I did a little research and found that the the cattail “foofies” are called “down,” and have been used much like feather down from waterfowl. There is an article from 1980 in Mother Earth News that gives a fairly in-depth discussion of cattail down, how to collect it, and how to use it. Another use for cattail down is as a fire-starter…which may be why cattail down hasn’t become all the rage for clothing and linens. Apparently, the flammability of cattail down is not worrisome to wildlife. I found a website that lists quite a few wildlife uses for cattail down and even features a photo of a Marsh Wren collecting the cattail down – probably for a nest.

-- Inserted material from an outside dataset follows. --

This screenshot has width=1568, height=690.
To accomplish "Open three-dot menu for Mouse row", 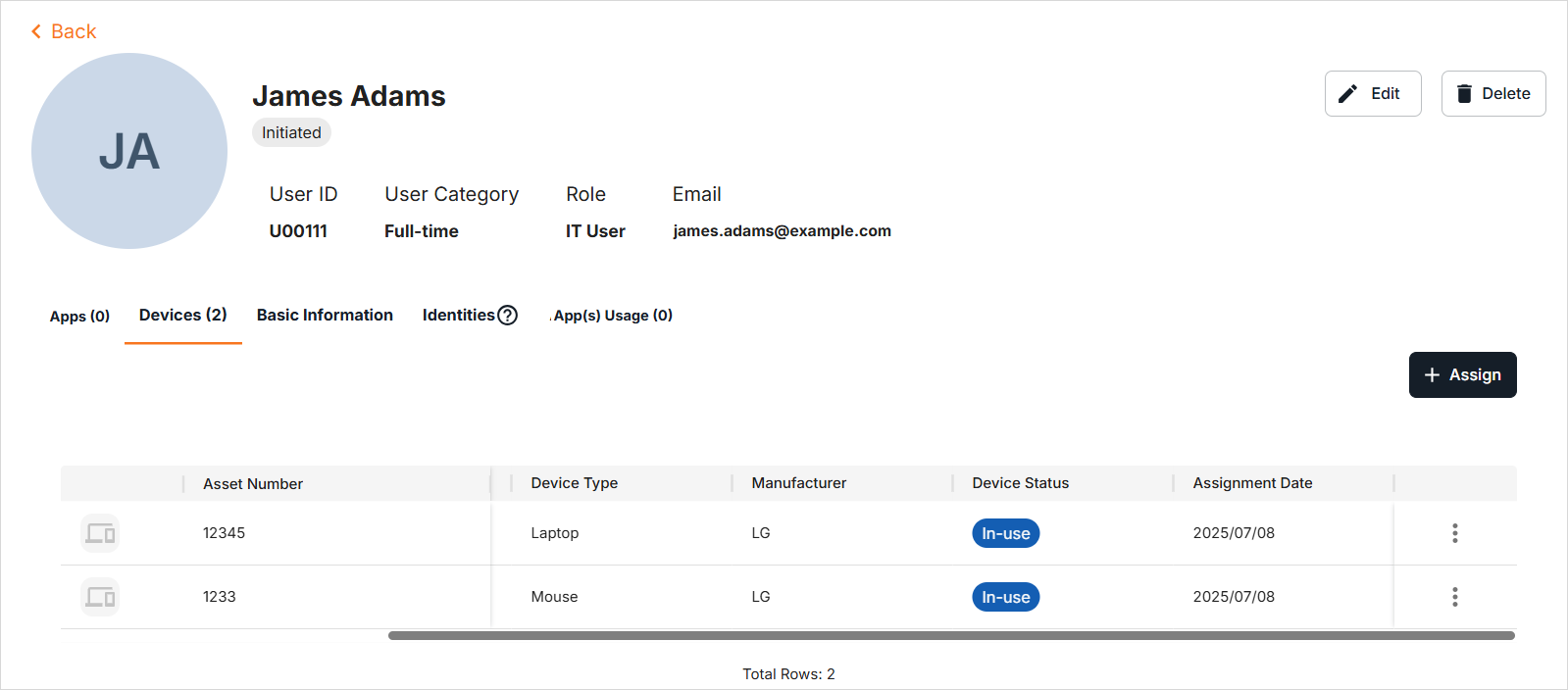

My little foray into cattail research has resulted in a heightened respect for this plant that seems to provide something useful with every part, from roots, leaves, stalks, seeds, pollen, flowers, and down. Not only are the plants important individually, but the dense stands they tend to form provide cover for birds and other wildlife. Focusing on its down, I have only performed a cursory review of cattail use, but have already answered my initial questions: yes, yes, and yes. It does provide liner for bird nests, it does play a role in reproduction (seeds), and it is indeed soft. I don’t think the down is actually consumed as food by wildlife though.
Speaking of wildlife food, I saw several horse-apples (fruit of the Osage Orange tree) wedged into tree branches like the one pictured above. The puzzling thing is that I don’t believe these trees are Osage Orange trees. I can see where a fruit might fall and land “just so” among the branches. However, the several examples I saw looked like they were actually wedged or stuffed into place. I can’t imagine the squirrel big enough to accomplish a feat like this…but that doesn’t mean it couldn’t happen. Or could it be another animal? Whether the horse-apples simply fell and wedged themselves or not, I’m betting that they make a convenient winter food source for squirrels. Or the mysterious critter who may have put them “in the fridge” in the first place.
I’ll close with a picture of a sparrow (Song Sparrow?), simply because I am always so happy to spot these little birds when they easily fade into the landscape with their feathered camouflage.